U.S. rolls out new chip-related export controls as China makes industry advances
The Biden administration is rolling out new export controls on critical technologies, including quantum computing and semiconductor goods, as China makes advances in the global chips industry.
Released by the U.S. Department of Commerce on Friday, the rules cover quantum computers and components; advanced chipmaking tools; some components and software related to metals and metal alloy; as well as high-bandwidth chips, a critical component for AI applications.
The department cited “national security and foreign policy reasons” for the move, and said it was the product of extensive discussions with international partners.
These restrictions cover worldwide exports, but include exemptions for countries that add similar controls, as Japan and the Netherlands have done in the past. The department’s Bureau of Industry and Security (BIS) expects more countries will move to impose similar measures.
“Today’s action ensures our national export controls keep step with rapidly evolving technologies and are more effective when we work in concert with international partners,” Alan Estevez, under secretary of the bureau, said in a statement.
“Aligning our controls on quantum and other advanced technologies makes it significantly more difficult for our adversaries to develop and deploy these technologies in ways that threaten our collective security,” he added.
Officials will hold a 60-day public comment period before issuing a final ruling.
Along with semiconductors, both China and the U.S. seek to be leaders in quantum computing, which they see as a potentially transformative technology.
Though China is not explicitly named in the documents, the controls are in line with a series of moves the Biden administration has taken to limit Beijing’s developments in areas such as AI and computing.
BIS said it is also continuing to strengthen relationships with its allies to boost the effectiveness of export controls aimed at degrading Russia’s military capabilities, as well as its “enablers” such as Belarus and Iran.
U.S. export control efforts hit road bumps
Amid increased restrictions and tech sanctions from Washington, Beijing has ramped up its self-sufficiency push, setting up billions in investments in critical technologies to strengthen its chip-making industry.
A recent analysis of China’s semiconductor technology by Tokyo-based semiconductor research company TechanaLye found that Chinese-made processor chips are approaching a level just three years behind the industry leader, Taiwan Semiconductor Manufacturing Co Ltd, according to Nikkei Asia.
As the U.S. continues to step up controls, the global industry has shown a degree of reluctance.
China is the largest semiconductor market in the world, and its firms remain key clients of many of the world’s leading semiconductor companies, including those in the U.S.

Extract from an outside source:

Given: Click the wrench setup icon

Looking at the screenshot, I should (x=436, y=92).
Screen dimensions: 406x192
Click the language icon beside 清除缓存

On Wednesday, the chief executive of Dutch chip equipment giant ASML, which is restricted from providing its industry-leading advanced semiconductor equipment to China, reportedly said that the U.S.-led restrictions have become more “economically motivated” over time, adding that he expects more pushback.
The Dutch government has said it will take ASML’s economic interests into account when deciding whether to tighten semiconductor export rules further.
Meanwhile, South Korean Trade Minister Cheong Inkyo reportedly said this week that the U.S. should offer more incentives if it wants Seoul to comply with additional export curbs on China’s semiconductors.
Beijing has long maintained that the U.S. and its allies’ chip restrictions are anti-competitive and hurt the global semiconductor supply chain.